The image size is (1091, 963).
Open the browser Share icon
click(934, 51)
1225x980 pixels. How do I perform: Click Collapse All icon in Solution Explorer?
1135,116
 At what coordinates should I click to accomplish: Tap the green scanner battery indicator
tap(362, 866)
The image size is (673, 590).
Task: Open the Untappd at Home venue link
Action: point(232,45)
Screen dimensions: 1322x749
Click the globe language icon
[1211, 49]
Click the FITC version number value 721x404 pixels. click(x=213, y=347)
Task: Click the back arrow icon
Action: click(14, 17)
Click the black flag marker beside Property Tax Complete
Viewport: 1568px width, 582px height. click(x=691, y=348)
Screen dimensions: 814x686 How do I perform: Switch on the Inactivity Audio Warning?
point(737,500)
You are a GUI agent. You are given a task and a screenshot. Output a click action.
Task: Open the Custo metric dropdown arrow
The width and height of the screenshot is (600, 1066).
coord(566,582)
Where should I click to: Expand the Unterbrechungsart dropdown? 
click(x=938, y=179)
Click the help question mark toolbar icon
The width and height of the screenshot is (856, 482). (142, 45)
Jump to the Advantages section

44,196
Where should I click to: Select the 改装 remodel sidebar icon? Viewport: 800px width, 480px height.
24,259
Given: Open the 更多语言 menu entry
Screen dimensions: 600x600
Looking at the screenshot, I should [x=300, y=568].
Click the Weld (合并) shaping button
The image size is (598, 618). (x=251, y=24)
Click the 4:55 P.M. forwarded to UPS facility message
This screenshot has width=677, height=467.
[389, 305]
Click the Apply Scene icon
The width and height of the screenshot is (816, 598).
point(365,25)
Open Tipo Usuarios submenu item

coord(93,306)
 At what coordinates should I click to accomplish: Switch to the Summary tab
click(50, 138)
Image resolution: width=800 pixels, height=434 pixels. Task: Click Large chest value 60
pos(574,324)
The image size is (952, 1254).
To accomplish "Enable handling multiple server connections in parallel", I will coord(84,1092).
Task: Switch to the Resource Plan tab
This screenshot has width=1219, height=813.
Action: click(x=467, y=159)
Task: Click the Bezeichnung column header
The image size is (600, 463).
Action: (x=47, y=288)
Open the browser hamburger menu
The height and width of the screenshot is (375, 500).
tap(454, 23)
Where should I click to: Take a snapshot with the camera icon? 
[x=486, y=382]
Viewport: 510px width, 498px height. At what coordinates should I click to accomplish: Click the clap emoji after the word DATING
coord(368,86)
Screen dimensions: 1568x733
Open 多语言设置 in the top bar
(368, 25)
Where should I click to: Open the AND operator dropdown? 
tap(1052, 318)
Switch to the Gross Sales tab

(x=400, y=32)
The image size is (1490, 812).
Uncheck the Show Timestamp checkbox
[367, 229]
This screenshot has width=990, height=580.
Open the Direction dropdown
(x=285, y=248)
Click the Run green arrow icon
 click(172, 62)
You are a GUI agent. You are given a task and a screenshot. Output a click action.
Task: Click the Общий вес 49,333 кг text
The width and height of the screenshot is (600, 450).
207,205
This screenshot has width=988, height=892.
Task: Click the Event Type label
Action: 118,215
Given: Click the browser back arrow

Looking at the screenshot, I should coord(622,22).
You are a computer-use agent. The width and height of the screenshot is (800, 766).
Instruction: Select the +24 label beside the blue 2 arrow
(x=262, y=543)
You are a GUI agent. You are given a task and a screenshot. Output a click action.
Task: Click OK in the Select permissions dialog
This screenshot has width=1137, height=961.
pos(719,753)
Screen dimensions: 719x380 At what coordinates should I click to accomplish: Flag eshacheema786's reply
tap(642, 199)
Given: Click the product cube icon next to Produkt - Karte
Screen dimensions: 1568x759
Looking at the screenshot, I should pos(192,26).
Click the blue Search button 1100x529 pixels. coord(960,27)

*WHAT THE TASK ASKS*
Return the listing in full, matching each word exactly.

*RESULT BELOW*
The image size is (1091, 963).
Open the browser Share icon
click(934, 51)
1225x980 pixels. How do I perform: Click Collapse All icon in Solution Explorer?
1135,116
 At what coordinates should I click to accomplish: Tap the green scanner battery indicator
tap(362, 866)
The image size is (673, 590).
Task: Open the Untappd at Home venue link
Action: point(232,45)
Screen dimensions: 1322x749
Click the globe language icon
[1211, 49]
Click the FITC version number value 721x404 pixels. click(x=213, y=347)
Task: Click the back arrow icon
Action: click(14, 17)
Click the black flag marker beside Property Tax Complete
Viewport: 1568px width, 582px height. click(x=691, y=348)
Screen dimensions: 814x686 How do I perform: Switch on the Inactivity Audio Warning?
point(737,500)
You are a GUI agent. You are given a task and a screenshot. Output a click action.
Task: Open the Custo metric dropdown arrow
The width and height of the screenshot is (600, 1066).
coord(566,582)
Where should I click to: Expand the Unterbrechungsart dropdown? 
click(x=938, y=179)
Click the help question mark toolbar icon
The width and height of the screenshot is (856, 482). (142, 45)
Jump to the Advantages section

44,196
Where should I click to: Select the 改装 remodel sidebar icon? Viewport: 800px width, 480px height.
24,259
Given: Open the 更多语言 menu entry
Screen dimensions: 600x600
Looking at the screenshot, I should [x=300, y=568].
Click the Weld (合并) shaping button
The image size is (598, 618). (x=251, y=24)
Click the 4:55 P.M. forwarded to UPS facility message
This screenshot has width=677, height=467.
[389, 305]
Click the Apply Scene icon
The width and height of the screenshot is (816, 598).
point(365,25)
Open Tipo Usuarios submenu item

coord(93,306)
 At what coordinates should I click to accomplish: Switch to the Summary tab
click(50, 138)
Image resolution: width=800 pixels, height=434 pixels. Task: Click Large chest value 60
pos(574,324)
The image size is (952, 1254).
To accomplish "Enable handling multiple server connections in parallel", I will coord(84,1092).
Task: Switch to the Resource Plan tab
This screenshot has width=1219, height=813.
Action: click(x=467, y=159)
Task: Click the Bezeichnung column header
The image size is (600, 463).
Action: (x=47, y=288)
Open the browser hamburger menu
The height and width of the screenshot is (375, 500).
tap(454, 23)
Where should I click to: Take a snapshot with the camera icon? 
[x=486, y=382]
Viewport: 510px width, 498px height. At what coordinates should I click to accomplish: Click the clap emoji after the word DATING
coord(368,86)
Screen dimensions: 1568x733
Open 多语言设置 in the top bar
(368, 25)
Where should I click to: Open the AND operator dropdown? 
tap(1052, 318)
Switch to the Gross Sales tab

(x=400, y=32)
The image size is (1490, 812).
Uncheck the Show Timestamp checkbox
[367, 229]
This screenshot has width=990, height=580.
Open the Direction dropdown
(x=285, y=248)
Click the Run green arrow icon
 click(172, 62)
You are a GUI agent. You are given a task and a screenshot. Output a click action.
Task: Click the Общий вес 49,333 кг text
The width and height of the screenshot is (600, 450).
207,205
This screenshot has width=988, height=892.
Task: Click the Event Type label
Action: 118,215
Given: Click the browser back arrow

Looking at the screenshot, I should coord(622,22).
You are a computer-use agent. The width and height of the screenshot is (800, 766).
Instruction: Select the +24 label beside the blue 2 arrow
(x=262, y=543)
You are a GUI agent. You are given a task and a screenshot. Output a click action.
Task: Click OK in the Select permissions dialog
This screenshot has width=1137, height=961.
pos(719,753)
Screen dimensions: 719x380 At what coordinates should I click to accomplish: Flag eshacheema786's reply
tap(642, 199)
Given: Click the product cube icon next to Produkt - Karte
Screen dimensions: 1568x759
Looking at the screenshot, I should pos(192,26).
Click the blue Search button 1100x529 pixels. coord(960,27)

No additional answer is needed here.